«Non sono d’accordo su ciò che dici, ma darei la vita affinché tu possa dirlo»: è una frase attribuita a Voltaire (in realtà è della scrittrice Evelyn Hall, in un libro dedicato al filosofo francese) che, al di là del copyright, descrive compiutamente il rispetto verso le opinioni altrui che dovrebbe caratterizzare il pensiero liberale. Chi è forte dei propri argomenti non dovrebbe temere quelli degli avversari. Eppure, nel mondo capovolto in cui viviamo, sembra che l’arma del «silenzio», cioè il tentativo di stendere una cappa sul dissenso, sia diventata la «scorciatoia» preferita pure in Occidente.
Si tratta, però, di una scorciatoia «pericolosa» perché racchiude in sé un germe autoritario che è incompatibile con ogni democrazia degna di questo nome; ma, nel contempo, seducente perché è molto meno faticosa del confronto. Il sottoscritto, ad esempio, ha sempre pensato che si debba stare dalla parte dell’Ucraina, che sia doveroso assicurarle le armi di cui ha bisogno per difendersi, che la precondizione di ogni mediazione debba essere il «sì» di Kiev. Detto questo, la «caccia» ai putiniani e le liste di proscrizione nei confronti di dubbiosi e «pseudo pacifisti» sono atteggiamenti ridicoli, che offrono a Mosca una patina di vittimismo.

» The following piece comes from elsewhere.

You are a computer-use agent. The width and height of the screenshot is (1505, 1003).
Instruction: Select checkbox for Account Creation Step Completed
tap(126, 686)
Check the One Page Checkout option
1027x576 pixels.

Il vero problema è il sottile rischio che si nasconde dietro l’uso dell’«arma del silenzio», talmente semplice e comoda da trasformarsi naturalmente in un’abitudine. E se nella guerra in Ucraina chi la predica accampa l’alibi della difesa dei valori democratici – producendo il paradosso di usare uno strumento autoritario per difendere la democrazia in un altro Paese -, in Italia lo stesso meccanismo è stato utilizzato in queste settimane per silurare i referendum sulla giustizia. Cioè l’istituto democratico per antonomasia.
Nel Paese che si è inventato addirittura la legge sulla «par condicio», una cappa è calata sulla campagna referendaria. Il dibattito è stato silenziato sulla Tv come sui giornali. Addirittura la Rai è venuta meno ad un suo obbligo istituzionale. C’è stata una rimozione della scadenza elettorale pignola e chirurgica. È come se il «sistema», per istinto di sopravvivenza, abbia usato l’«arma del silenzio» per scongiurare una sconfitta già scritta, visto che l’indice di gradimento dei magistrati è sotto zero. Un piano preordinato o una comunità di intenti con diversi protagonisti. La Consulta ha bocciato i quesiti che avrebbero portato con più facilità gli italiani alle urne (droga, eutanasia, responsabilità civile dei giudici). Il governo ha ridotto da due ad uno i giorni in cui è possibile votare. La Rai ha cloroformizzato la campagna referendaria.
Il «sistema» non ha giocato sulla vittoria del No (impossibile) ma sul «non» raggiungimento del quorum. Un espediente pericoloso perché rende inutile una consultazione; magari ne modifica politicamente l’esito; ma non fa venire meno la sfiducia degli italiani verso il nostro sistema giudiziario. L’«arma del silenzio» non risolve i problemi, infatti, ma li sotterra. Come i rifiuti tossici nella terra dei fuochi.